─── Given information ───

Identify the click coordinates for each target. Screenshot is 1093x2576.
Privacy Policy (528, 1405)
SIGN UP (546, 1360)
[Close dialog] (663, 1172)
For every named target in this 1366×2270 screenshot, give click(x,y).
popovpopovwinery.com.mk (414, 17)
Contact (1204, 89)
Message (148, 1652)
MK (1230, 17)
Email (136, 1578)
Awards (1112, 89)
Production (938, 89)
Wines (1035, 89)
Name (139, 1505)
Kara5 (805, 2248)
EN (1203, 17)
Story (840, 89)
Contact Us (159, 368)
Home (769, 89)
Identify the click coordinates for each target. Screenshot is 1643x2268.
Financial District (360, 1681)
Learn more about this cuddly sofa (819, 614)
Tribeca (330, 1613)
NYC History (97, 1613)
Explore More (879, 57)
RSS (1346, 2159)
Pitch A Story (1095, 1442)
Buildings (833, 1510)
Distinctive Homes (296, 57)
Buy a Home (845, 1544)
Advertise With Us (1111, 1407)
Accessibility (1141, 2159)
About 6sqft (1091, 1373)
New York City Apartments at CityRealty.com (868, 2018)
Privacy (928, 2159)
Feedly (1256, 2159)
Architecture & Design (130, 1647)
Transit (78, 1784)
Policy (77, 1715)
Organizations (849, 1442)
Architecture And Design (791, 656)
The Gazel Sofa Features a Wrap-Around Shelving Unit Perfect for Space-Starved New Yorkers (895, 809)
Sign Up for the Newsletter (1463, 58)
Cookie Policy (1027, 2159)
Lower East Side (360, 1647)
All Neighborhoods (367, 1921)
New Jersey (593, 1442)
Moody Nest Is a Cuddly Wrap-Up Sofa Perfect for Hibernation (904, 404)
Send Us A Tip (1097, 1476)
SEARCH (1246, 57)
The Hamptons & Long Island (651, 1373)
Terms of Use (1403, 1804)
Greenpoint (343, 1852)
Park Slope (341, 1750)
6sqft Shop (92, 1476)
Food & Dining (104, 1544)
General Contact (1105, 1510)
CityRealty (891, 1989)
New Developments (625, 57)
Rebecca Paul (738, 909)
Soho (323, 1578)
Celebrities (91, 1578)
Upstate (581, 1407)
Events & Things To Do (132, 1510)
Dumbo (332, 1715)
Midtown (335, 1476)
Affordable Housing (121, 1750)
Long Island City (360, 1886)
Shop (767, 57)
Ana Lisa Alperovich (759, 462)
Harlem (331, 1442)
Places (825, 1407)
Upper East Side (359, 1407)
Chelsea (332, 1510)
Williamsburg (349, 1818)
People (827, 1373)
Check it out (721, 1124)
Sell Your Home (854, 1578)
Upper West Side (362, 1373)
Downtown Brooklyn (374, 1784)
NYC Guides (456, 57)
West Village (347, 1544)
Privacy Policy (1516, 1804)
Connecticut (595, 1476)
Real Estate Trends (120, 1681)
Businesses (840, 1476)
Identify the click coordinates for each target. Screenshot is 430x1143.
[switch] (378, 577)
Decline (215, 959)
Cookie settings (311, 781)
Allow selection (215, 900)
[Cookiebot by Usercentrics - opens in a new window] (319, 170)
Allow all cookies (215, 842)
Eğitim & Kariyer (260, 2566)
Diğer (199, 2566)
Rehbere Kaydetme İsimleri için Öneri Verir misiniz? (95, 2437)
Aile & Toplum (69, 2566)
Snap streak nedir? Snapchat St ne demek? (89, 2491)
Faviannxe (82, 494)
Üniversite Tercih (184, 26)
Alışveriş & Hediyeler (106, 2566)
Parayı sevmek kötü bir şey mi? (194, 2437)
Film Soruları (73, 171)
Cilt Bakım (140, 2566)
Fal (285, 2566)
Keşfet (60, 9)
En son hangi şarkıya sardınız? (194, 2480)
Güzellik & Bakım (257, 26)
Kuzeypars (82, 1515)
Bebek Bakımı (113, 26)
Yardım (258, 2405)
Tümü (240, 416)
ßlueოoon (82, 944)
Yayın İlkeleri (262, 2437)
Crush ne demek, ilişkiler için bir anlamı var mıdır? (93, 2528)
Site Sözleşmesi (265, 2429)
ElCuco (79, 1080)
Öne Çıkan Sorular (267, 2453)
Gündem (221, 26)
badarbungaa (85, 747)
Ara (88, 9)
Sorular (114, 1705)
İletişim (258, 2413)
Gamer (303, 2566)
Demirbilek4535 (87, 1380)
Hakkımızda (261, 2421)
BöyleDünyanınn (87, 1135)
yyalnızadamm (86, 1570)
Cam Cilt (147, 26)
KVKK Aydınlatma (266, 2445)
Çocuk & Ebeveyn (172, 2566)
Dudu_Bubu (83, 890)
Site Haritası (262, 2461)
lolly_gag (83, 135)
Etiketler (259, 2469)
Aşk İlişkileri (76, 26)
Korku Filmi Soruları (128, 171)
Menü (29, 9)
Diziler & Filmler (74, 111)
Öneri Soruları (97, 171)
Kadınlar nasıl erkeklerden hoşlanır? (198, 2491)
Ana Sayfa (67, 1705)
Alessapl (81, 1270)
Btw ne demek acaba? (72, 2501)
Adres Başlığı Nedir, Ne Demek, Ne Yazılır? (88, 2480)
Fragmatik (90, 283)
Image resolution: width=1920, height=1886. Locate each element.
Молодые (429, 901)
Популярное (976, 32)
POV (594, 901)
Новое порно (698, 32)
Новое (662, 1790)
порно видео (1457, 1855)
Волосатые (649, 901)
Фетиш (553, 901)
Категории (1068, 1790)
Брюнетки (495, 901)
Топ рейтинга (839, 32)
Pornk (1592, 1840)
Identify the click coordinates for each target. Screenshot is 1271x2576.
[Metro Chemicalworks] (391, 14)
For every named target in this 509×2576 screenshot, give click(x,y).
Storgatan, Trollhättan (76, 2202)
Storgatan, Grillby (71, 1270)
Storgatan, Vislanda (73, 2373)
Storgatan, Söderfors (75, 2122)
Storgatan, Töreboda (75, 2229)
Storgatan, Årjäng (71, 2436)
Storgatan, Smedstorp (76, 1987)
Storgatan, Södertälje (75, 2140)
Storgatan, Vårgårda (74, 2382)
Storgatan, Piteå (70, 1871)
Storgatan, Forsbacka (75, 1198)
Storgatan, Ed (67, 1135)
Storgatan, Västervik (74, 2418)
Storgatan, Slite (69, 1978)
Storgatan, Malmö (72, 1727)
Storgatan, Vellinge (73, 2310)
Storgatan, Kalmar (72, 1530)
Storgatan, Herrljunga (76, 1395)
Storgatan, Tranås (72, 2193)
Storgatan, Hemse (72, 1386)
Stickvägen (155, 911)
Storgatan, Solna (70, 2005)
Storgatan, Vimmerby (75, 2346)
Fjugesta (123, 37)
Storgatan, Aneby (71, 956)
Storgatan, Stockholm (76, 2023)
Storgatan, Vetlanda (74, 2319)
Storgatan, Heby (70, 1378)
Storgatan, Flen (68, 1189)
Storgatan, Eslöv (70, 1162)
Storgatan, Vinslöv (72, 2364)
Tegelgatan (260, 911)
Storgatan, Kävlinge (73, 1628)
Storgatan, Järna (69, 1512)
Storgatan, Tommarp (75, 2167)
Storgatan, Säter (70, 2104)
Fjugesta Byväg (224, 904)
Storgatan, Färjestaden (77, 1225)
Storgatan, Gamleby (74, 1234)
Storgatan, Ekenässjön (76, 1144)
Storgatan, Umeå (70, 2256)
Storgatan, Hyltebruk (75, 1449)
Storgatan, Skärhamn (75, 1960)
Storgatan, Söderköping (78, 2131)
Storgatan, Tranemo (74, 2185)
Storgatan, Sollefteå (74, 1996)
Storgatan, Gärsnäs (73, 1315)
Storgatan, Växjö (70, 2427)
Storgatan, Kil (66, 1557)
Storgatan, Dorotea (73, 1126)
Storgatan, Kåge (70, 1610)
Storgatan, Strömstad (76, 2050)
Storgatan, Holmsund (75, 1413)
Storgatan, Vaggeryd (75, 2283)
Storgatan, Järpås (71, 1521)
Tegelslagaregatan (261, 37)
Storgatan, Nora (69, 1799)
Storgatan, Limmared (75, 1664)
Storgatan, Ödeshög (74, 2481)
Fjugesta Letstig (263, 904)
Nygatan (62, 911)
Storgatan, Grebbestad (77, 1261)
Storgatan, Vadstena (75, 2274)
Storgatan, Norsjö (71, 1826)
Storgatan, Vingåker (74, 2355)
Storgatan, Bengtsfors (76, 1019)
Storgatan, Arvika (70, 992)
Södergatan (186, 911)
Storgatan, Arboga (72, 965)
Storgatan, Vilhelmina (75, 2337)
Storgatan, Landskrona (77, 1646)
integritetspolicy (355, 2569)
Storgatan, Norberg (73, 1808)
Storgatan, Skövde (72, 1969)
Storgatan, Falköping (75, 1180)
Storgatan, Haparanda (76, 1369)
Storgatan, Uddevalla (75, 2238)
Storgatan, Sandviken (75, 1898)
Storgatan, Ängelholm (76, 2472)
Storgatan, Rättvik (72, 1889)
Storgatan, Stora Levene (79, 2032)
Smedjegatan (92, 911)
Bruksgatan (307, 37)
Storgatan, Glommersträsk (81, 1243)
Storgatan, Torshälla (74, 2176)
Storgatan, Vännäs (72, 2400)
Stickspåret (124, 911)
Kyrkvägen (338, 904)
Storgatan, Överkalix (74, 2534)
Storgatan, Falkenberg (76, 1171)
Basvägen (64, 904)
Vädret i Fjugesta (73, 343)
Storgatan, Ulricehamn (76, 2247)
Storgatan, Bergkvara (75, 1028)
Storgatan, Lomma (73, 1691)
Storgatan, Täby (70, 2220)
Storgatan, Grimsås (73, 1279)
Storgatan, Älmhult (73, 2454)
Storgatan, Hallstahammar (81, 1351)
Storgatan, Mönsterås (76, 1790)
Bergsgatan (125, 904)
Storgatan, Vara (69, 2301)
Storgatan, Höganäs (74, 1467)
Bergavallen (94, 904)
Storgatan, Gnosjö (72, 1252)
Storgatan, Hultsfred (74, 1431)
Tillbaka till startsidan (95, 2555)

───

Work task
Please transcribe only the lines in the records above running from the line that has "New York City" through the line that has "Cookie Policy (1027, 2159)", both included, exactly as they appear.

Your response
New York City Apartments at CityRealty.com (868, 2018)
Privacy (928, 2159)
Feedly (1256, 2159)
Architecture & Design (130, 1647)
Transit (78, 1784)
Policy (77, 1715)
Organizations (849, 1442)
Architecture And Design (791, 656)
The Gazel Sofa Features a Wrap-Around Shelving Unit Perfect for Space-Starved New Yorkers (895, 809)
Sign Up for the Newsletter (1463, 58)
Cookie Policy (1027, 2159)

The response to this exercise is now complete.